Lines before the one containing "has width=1031, height=619." are left out; return that line and all lines after it, exactly, through the end of the records below.

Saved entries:
*** Block opens ***

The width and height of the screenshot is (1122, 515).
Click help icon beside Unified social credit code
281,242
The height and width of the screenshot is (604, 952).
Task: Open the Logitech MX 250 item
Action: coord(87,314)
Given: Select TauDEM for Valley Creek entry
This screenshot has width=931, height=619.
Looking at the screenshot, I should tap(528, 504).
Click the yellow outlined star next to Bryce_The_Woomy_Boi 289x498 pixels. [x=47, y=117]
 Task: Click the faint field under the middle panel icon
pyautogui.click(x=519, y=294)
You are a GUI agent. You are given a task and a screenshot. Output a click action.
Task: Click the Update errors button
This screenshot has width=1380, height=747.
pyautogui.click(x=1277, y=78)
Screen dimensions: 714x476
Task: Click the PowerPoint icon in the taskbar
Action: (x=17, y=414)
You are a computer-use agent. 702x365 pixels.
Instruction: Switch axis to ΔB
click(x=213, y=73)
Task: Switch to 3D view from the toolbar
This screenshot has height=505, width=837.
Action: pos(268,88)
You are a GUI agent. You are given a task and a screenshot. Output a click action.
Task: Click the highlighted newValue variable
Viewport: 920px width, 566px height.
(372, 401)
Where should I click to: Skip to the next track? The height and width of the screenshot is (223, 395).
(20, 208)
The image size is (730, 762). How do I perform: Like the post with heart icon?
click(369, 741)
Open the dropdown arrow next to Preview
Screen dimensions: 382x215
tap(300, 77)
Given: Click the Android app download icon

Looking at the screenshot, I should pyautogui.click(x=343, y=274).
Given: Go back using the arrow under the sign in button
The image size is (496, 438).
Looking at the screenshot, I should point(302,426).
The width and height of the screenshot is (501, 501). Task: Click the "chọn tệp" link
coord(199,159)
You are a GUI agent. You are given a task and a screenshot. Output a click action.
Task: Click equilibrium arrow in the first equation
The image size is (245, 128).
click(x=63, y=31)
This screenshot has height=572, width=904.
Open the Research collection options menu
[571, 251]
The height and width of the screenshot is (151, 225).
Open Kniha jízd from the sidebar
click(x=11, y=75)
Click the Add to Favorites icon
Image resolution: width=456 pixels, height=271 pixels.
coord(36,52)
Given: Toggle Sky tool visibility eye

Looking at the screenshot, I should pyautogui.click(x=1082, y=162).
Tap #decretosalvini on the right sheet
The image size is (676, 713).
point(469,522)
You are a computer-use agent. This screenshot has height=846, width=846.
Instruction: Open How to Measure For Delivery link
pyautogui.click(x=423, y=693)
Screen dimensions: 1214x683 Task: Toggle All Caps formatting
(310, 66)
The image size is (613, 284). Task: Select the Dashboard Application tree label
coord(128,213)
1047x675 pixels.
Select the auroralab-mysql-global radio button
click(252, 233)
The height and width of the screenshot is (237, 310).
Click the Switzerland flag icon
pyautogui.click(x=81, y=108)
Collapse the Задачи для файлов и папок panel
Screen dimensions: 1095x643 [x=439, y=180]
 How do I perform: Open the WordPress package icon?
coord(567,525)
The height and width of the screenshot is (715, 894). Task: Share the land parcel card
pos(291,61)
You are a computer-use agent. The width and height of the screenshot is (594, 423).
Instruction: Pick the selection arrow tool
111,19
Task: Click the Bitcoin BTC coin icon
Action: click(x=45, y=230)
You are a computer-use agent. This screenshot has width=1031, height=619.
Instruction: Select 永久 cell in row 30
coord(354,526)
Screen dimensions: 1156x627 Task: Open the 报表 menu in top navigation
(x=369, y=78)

*** Block closes ***

= Exercise answer =
You are a computer-use agent. This screenshot has width=1031, height=619.
Instruction: Select 永久 cell in row 30
coord(354,526)
Screen dimensions: 1156x627 Task: Open the 报表 menu in top navigation
(x=369, y=78)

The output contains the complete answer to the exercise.